**TASK STATEMENT**: Output the exact lines that start at the one containing "You are a computer-use" and continue to the last line of the entries below; do not output pictures.

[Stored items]
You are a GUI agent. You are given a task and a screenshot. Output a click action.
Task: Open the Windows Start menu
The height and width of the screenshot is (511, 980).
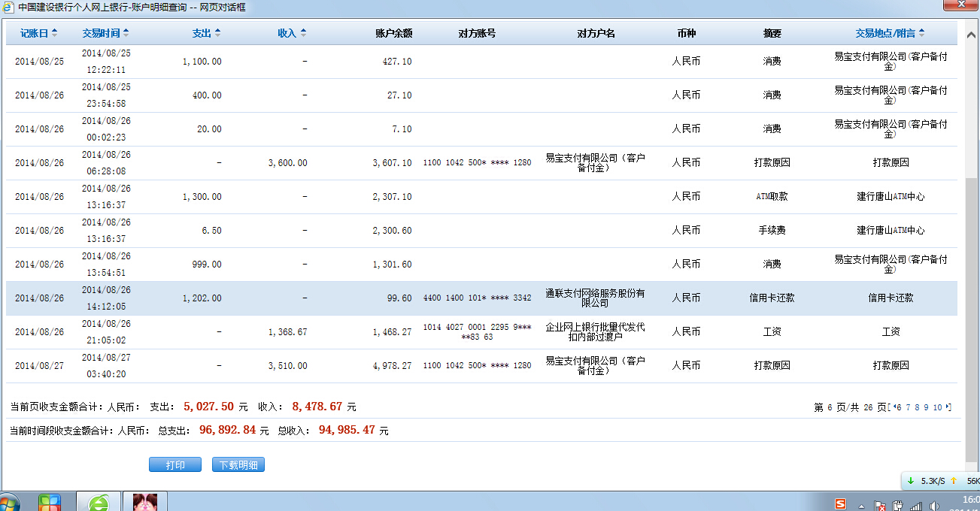coord(8,503)
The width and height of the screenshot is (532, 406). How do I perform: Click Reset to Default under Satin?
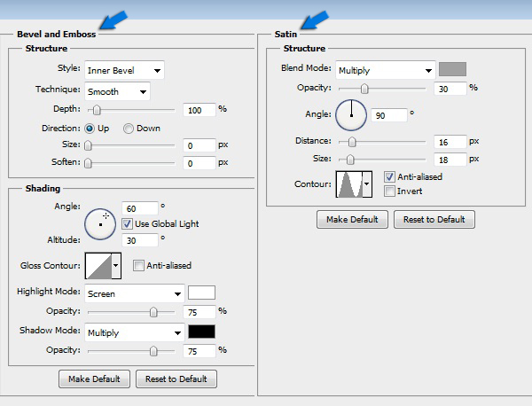434,219
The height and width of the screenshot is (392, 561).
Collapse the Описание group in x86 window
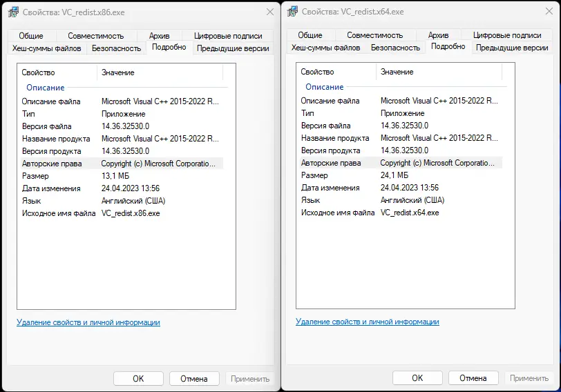[x=46, y=88]
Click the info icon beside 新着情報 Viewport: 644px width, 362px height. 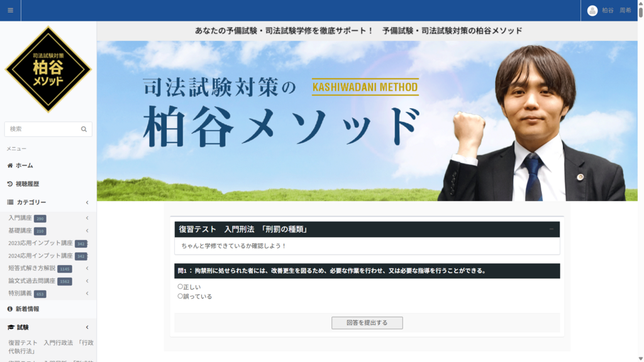(x=10, y=309)
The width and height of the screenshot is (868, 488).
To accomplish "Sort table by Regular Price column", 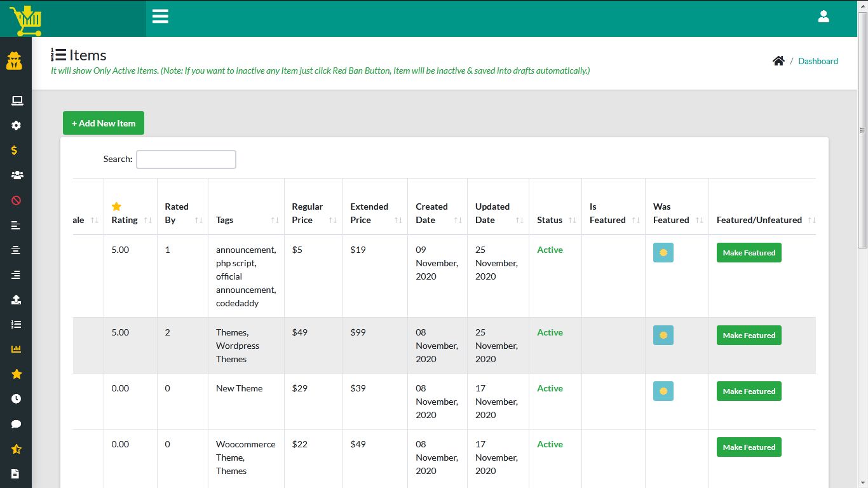I will (x=313, y=214).
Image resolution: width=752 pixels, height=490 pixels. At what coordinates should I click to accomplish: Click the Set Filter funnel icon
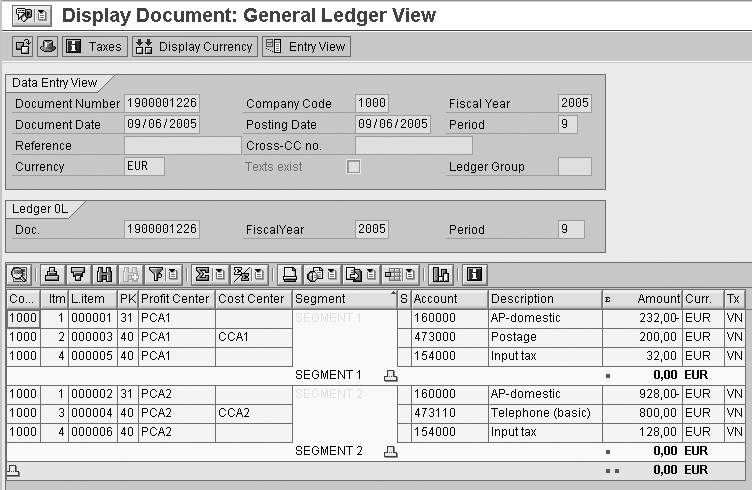click(x=156, y=274)
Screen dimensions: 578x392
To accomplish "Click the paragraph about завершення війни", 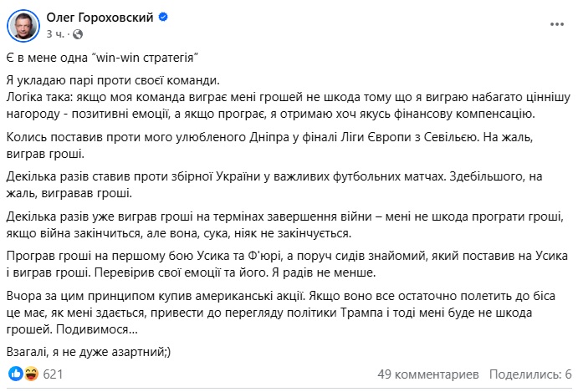I will click(285, 225).

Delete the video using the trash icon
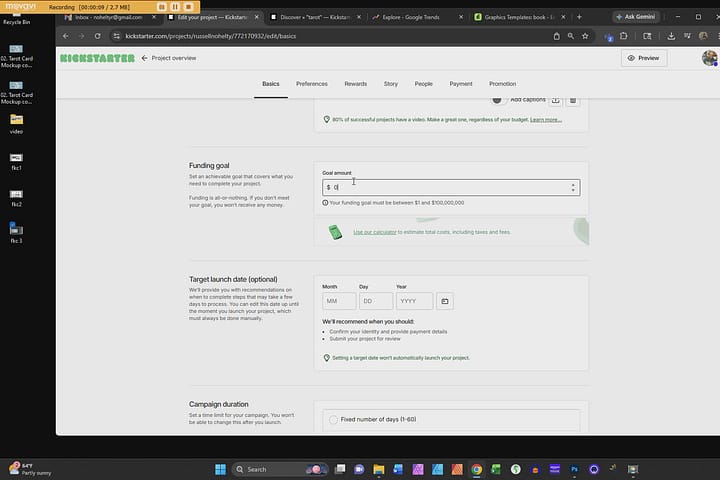pyautogui.click(x=573, y=100)
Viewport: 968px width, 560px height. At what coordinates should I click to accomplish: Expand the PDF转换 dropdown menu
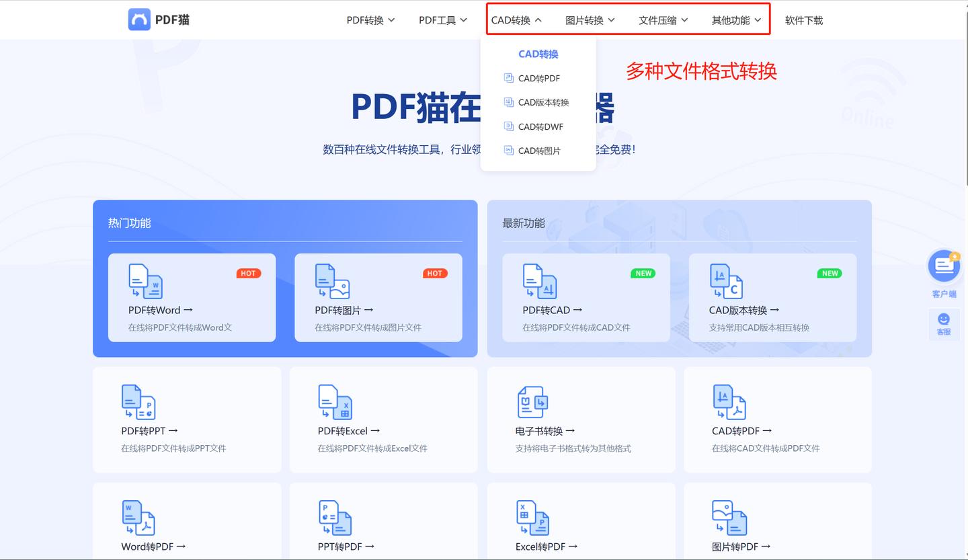coord(370,20)
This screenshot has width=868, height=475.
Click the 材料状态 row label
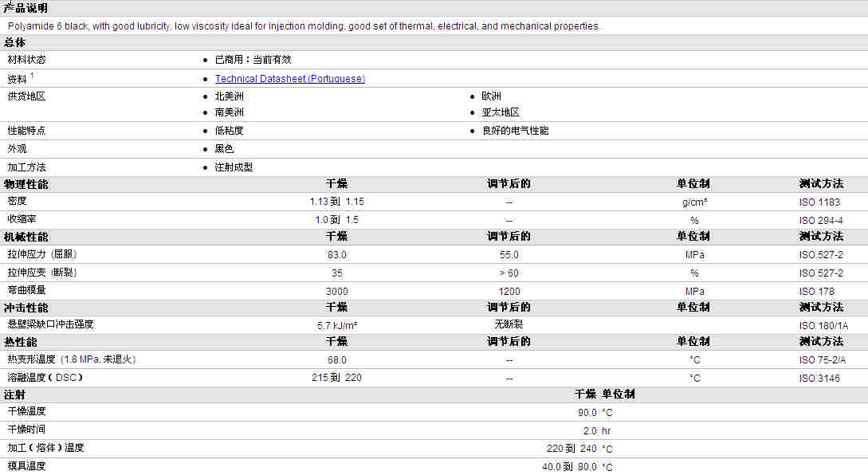26,60
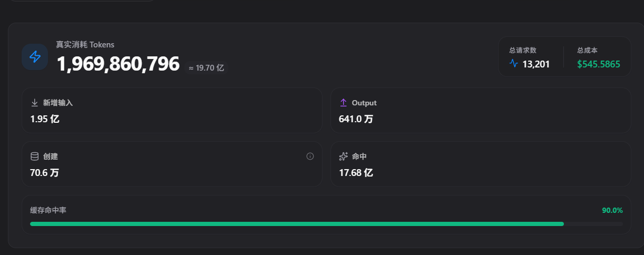Image resolution: width=644 pixels, height=255 pixels.
Task: Select the total token count 1,969,860,796
Action: 118,64
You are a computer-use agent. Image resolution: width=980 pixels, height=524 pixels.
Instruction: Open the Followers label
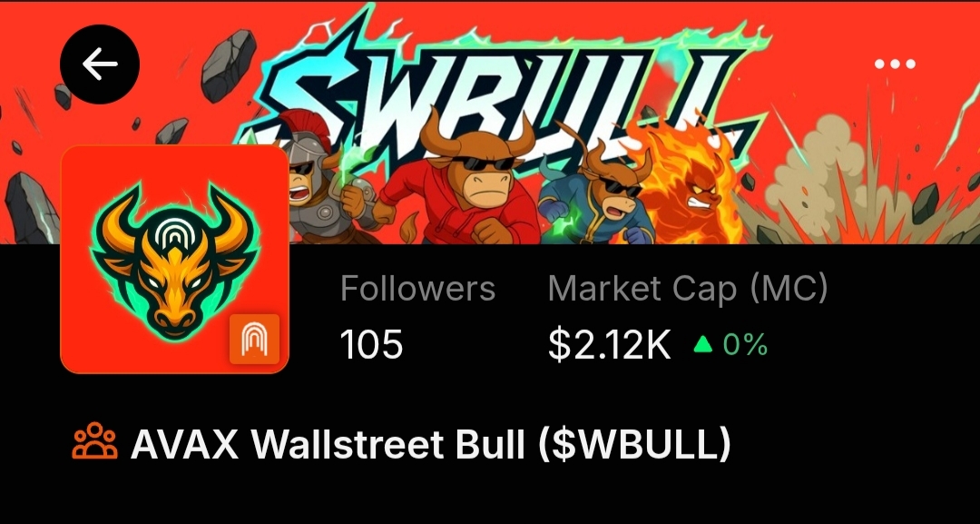click(x=417, y=289)
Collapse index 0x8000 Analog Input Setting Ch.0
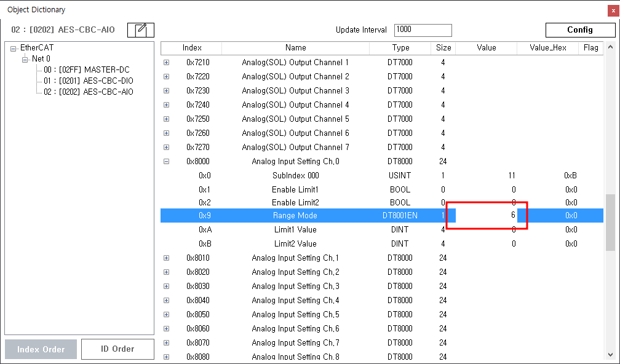 point(166,162)
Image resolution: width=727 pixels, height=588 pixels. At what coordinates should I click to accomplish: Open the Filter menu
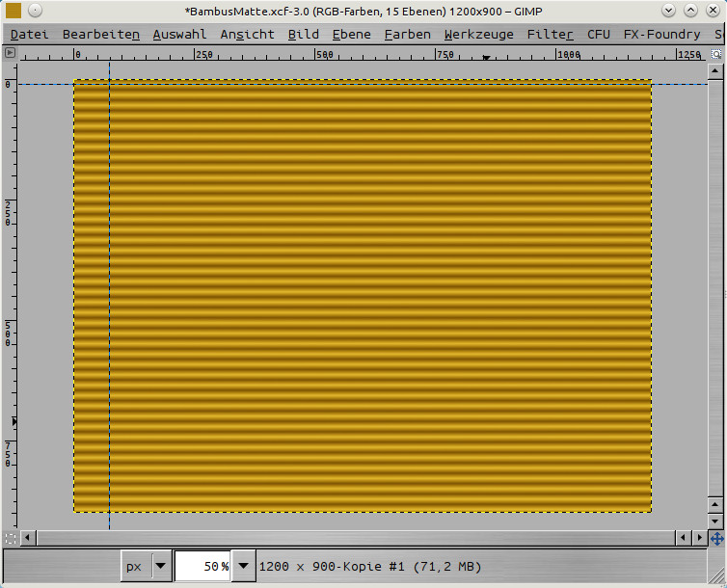pos(550,34)
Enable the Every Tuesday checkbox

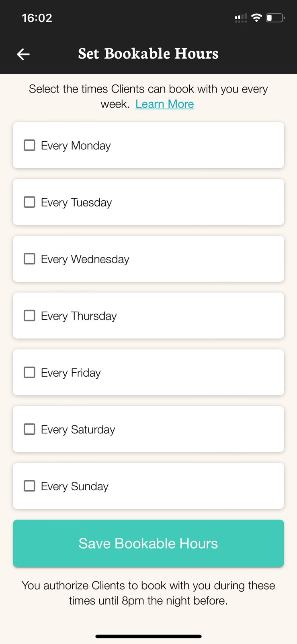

**ANSWER BOX**:
You are a computer-use agent. Image resolution: width=980 pixels, height=524 pixels.
Instruction: Open the Followers label
click(x=417, y=289)
Collapse index 0x8000 Analog Input Setting Ch.0
 point(166,162)
Image resolution: width=727 pixels, height=588 pixels. At what coordinates should I click to accomplish: Open the Filter menu
pos(550,34)
Enable the Every Tuesday checkbox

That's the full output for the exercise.